Les Demoiselles d’Avignon (1907) by Pablo Picasso. Oil on canvas. 243.9 × 233.7 cm. Museum of Modern Art, New York, U.S. Image source Wikimedia Commons

Personal Thoughts

The first time I saw Les Demoiselles d’Avignon, I was twenty-four years old and knew then about its significance in the history of art.

For students of art history, there are few paintings that compare to Les Demoiselles d’Avignon for their significance. It represented a radical break from conventions of perspective and composition, and made a violent statement about the traditions of nudity in art, replacing the ideal of the Classical nude with sexually armed and dangerous demoiselles.

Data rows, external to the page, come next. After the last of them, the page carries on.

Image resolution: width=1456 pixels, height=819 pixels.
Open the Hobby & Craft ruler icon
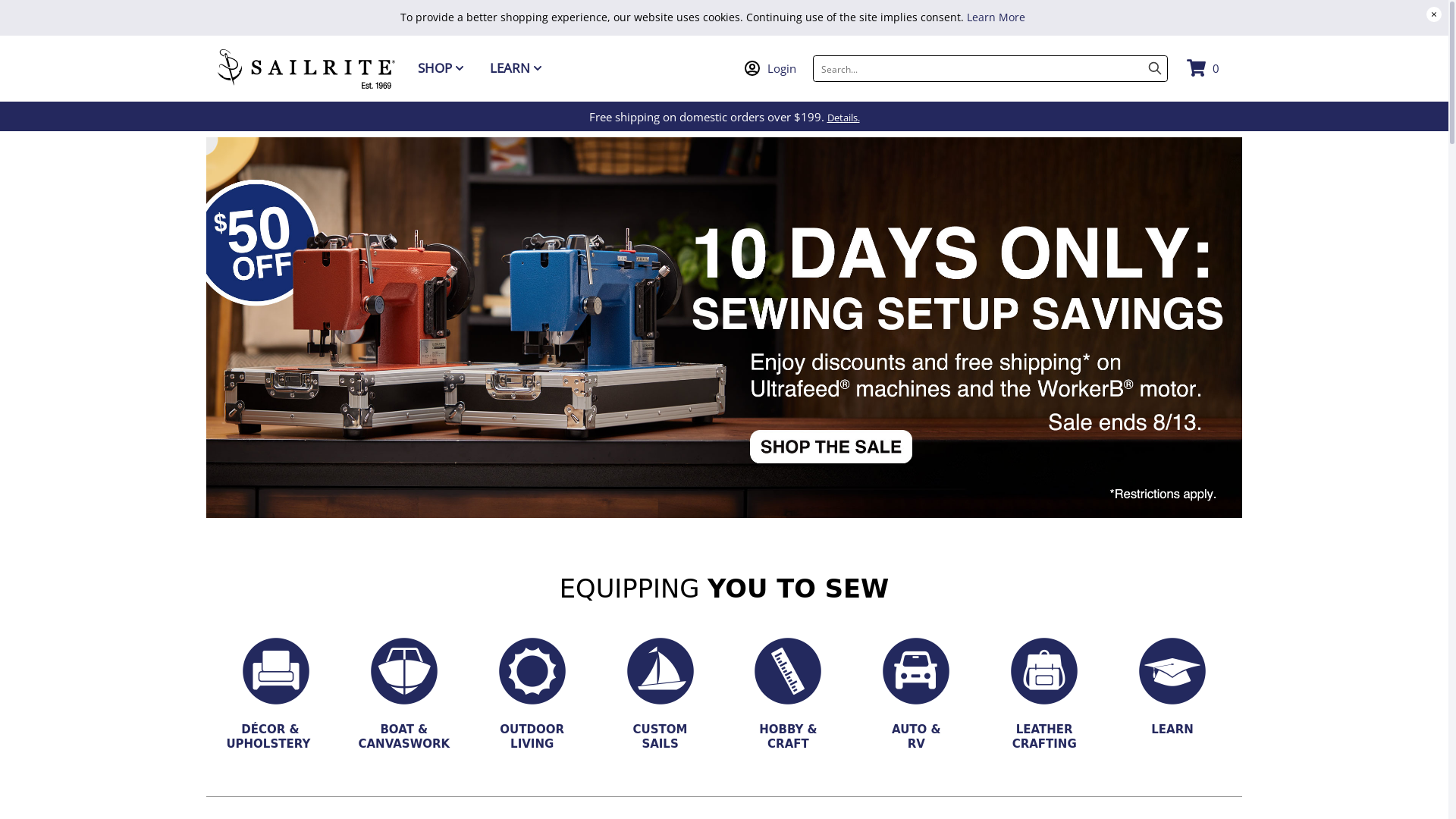(788, 671)
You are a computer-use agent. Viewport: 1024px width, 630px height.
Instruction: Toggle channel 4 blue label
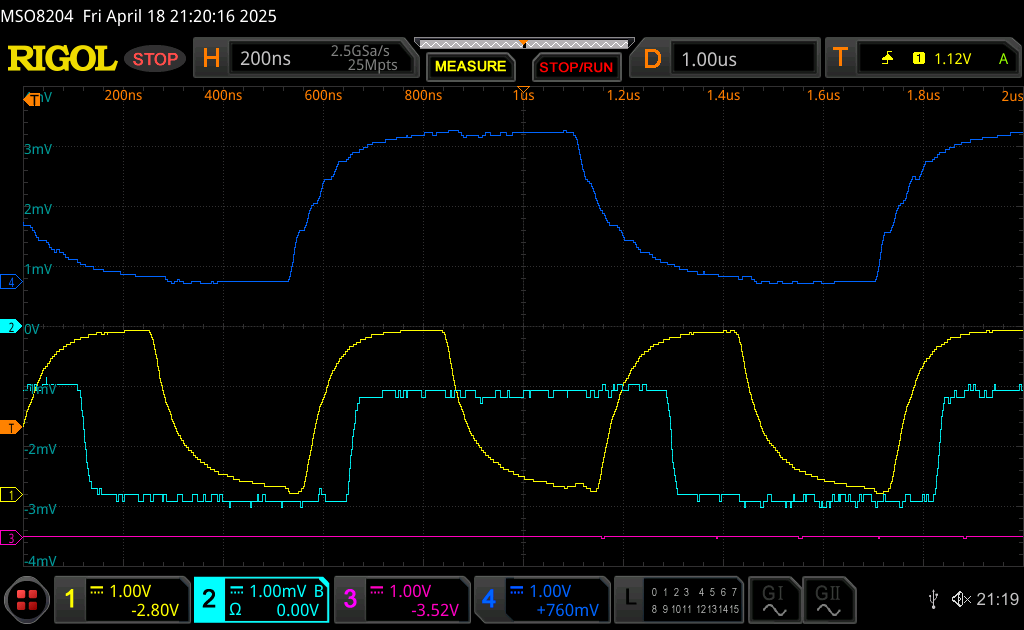coord(489,599)
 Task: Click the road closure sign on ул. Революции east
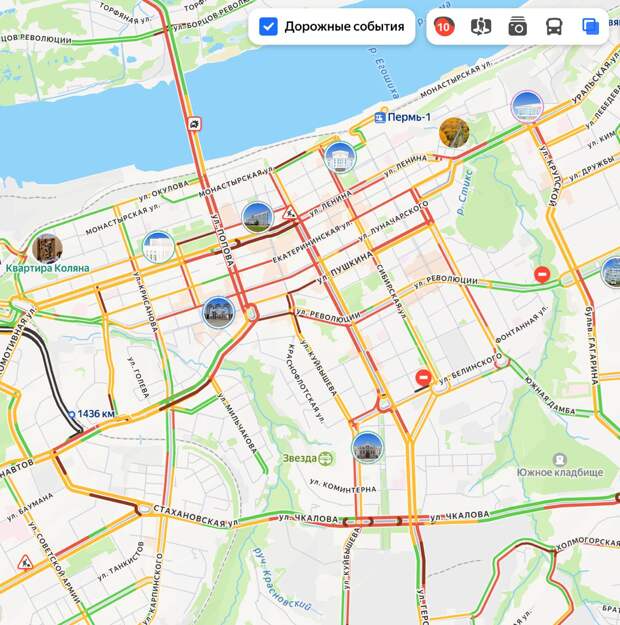point(542,274)
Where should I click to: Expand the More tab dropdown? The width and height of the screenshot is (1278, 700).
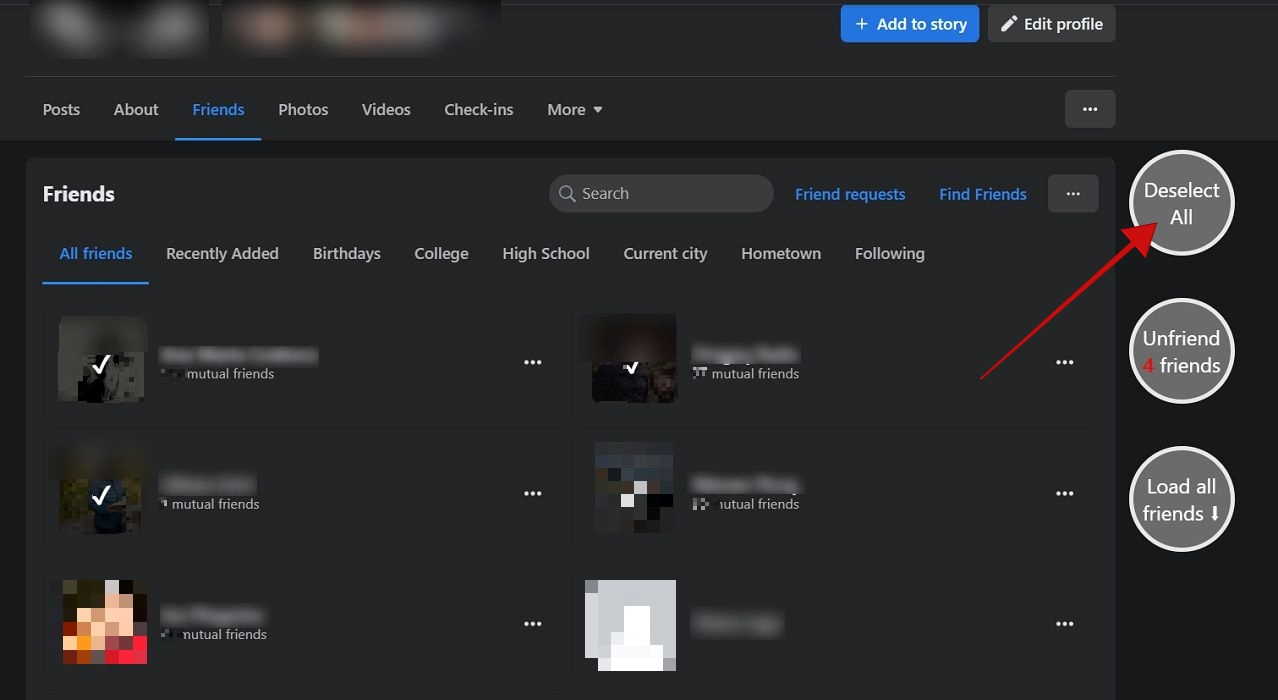click(x=574, y=109)
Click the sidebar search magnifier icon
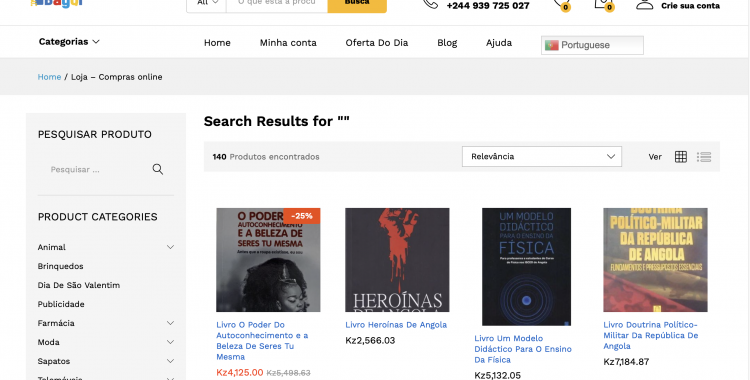 pos(158,169)
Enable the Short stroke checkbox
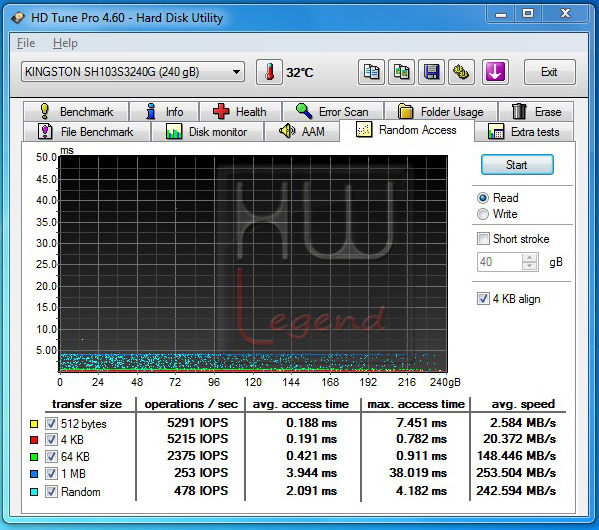This screenshot has width=599, height=530. click(483, 239)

And just as the painting refers to “primitive” motifs for its expression, I regarded the painting as the rudimentary forerunner to the revolutionary movements of Cubism and Futurism.

At the end of the first volume of his (so far) three-volume Picasso biography: A Life Of Picasso: The Prodigy, 1881–1906, John Richardson comments: “Les Demoiselles d’Avignon is the first unequivocally 20th-century masterpiece, a principal detonator of the modern movement, the cornerstone of 20th-century art.”

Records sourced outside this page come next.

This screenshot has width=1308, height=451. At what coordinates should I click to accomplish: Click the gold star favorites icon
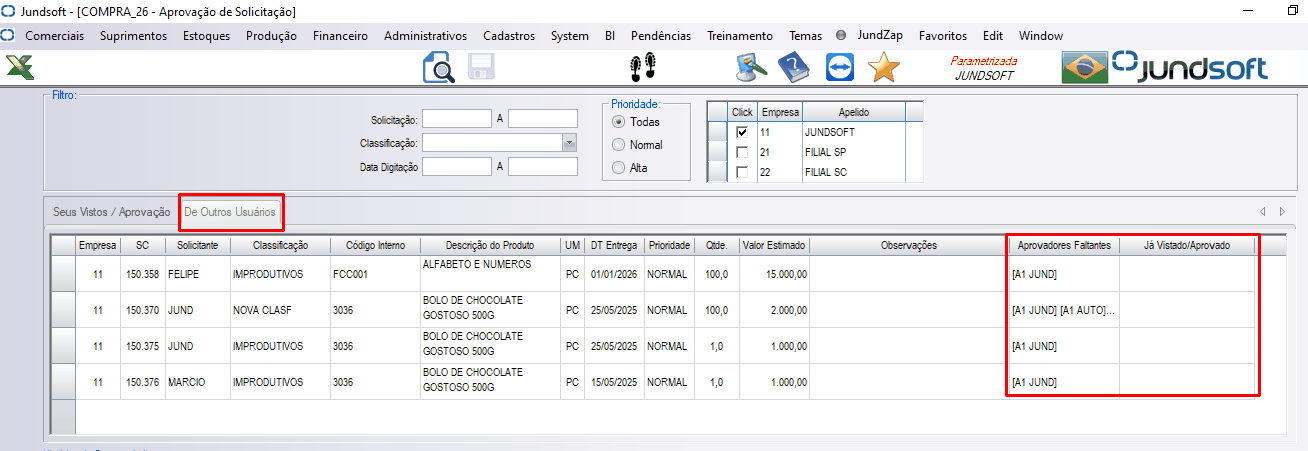884,68
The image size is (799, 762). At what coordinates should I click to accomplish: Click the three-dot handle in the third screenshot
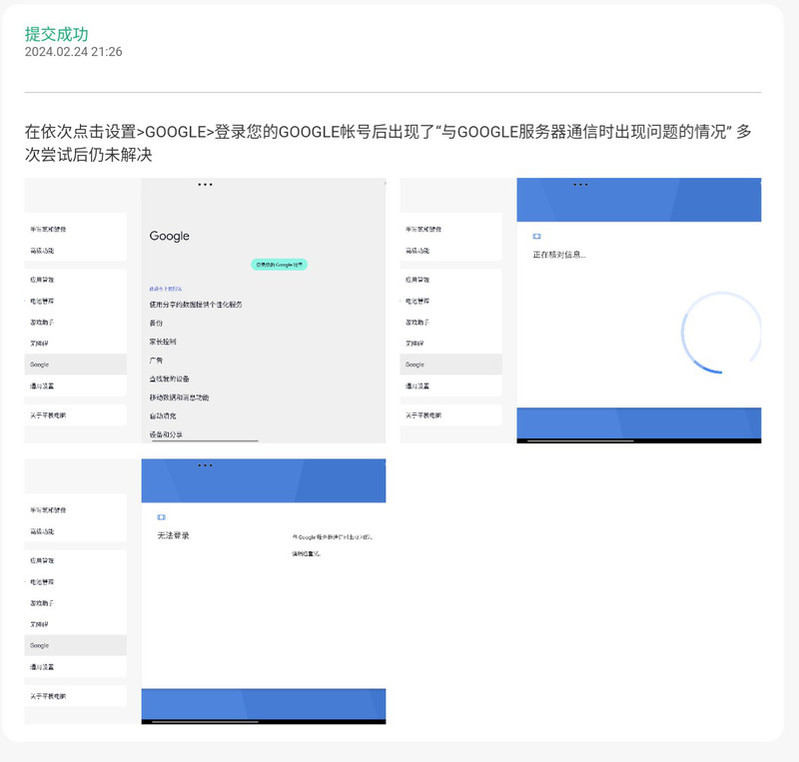point(205,465)
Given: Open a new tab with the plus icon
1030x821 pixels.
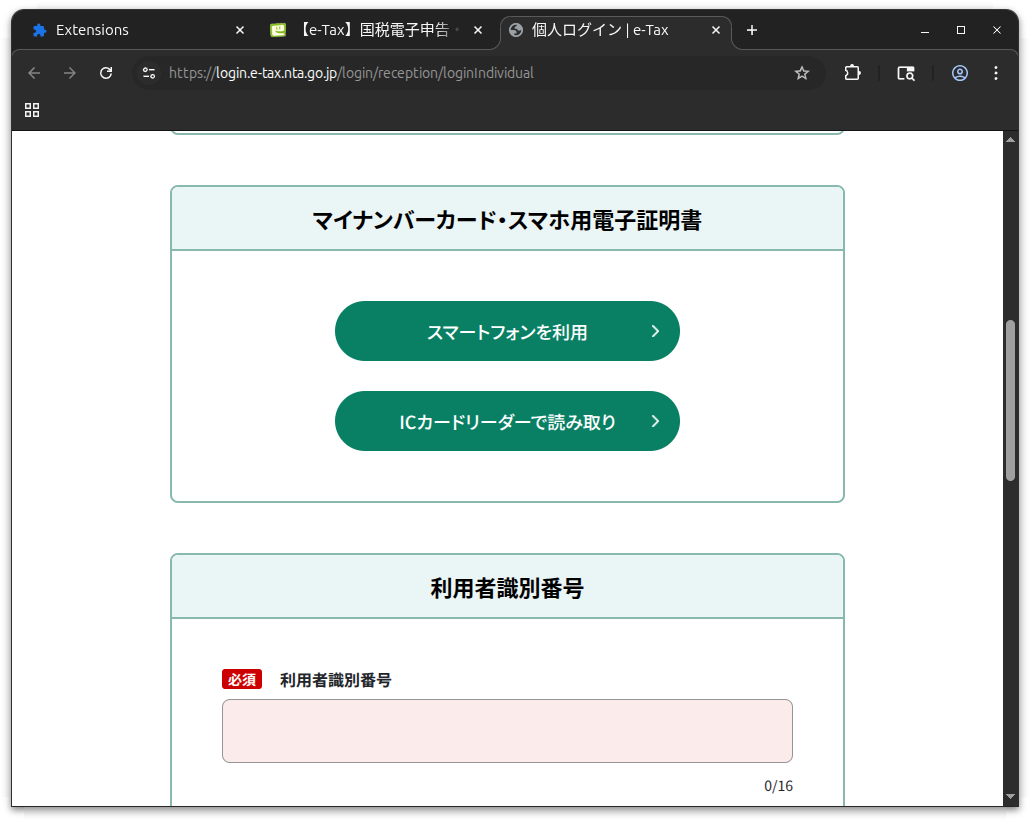Looking at the screenshot, I should pyautogui.click(x=751, y=31).
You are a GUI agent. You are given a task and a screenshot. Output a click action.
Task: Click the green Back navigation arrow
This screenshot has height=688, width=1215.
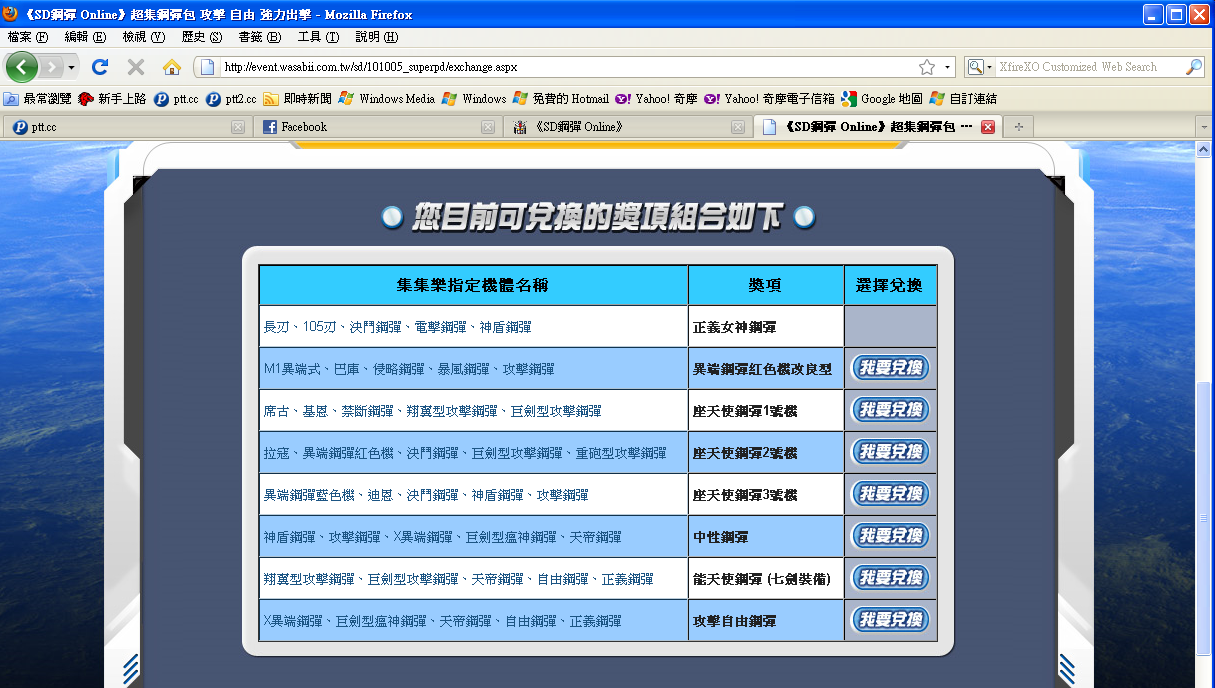(x=22, y=67)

With plaudits like this, is the painting somehow above reproach?

When I think back over my relationship with this painting, I am led to wonder what affinities I share with the work and with the artist. In truth, I was never too comfortable with the confrontational effects of the composition: it was too rugged and somehow too belligerent for my young tastes. Yet it had a decisive effect on my “mental map” of art history and on conception of Modernism as a compelling chapter in the story of art.

In short, my excitement about the painting still remains. By this judgement, I realise I am letting Picasso and the broader story he symbolises continue to occupy the centre field. Yet I would still argue that Picasso’s appropriation was performed in a spirit of curiosity, even admiration. He saw the tribal masks as an access point into something his own culture didn’t have. If we recognise a degree of insensitivity on the artist’s part here, then it is a value we ascribe retrospectively, largely because our notions of “culture” and “identity” have been hugely reshaped by events and discussions of more recent times.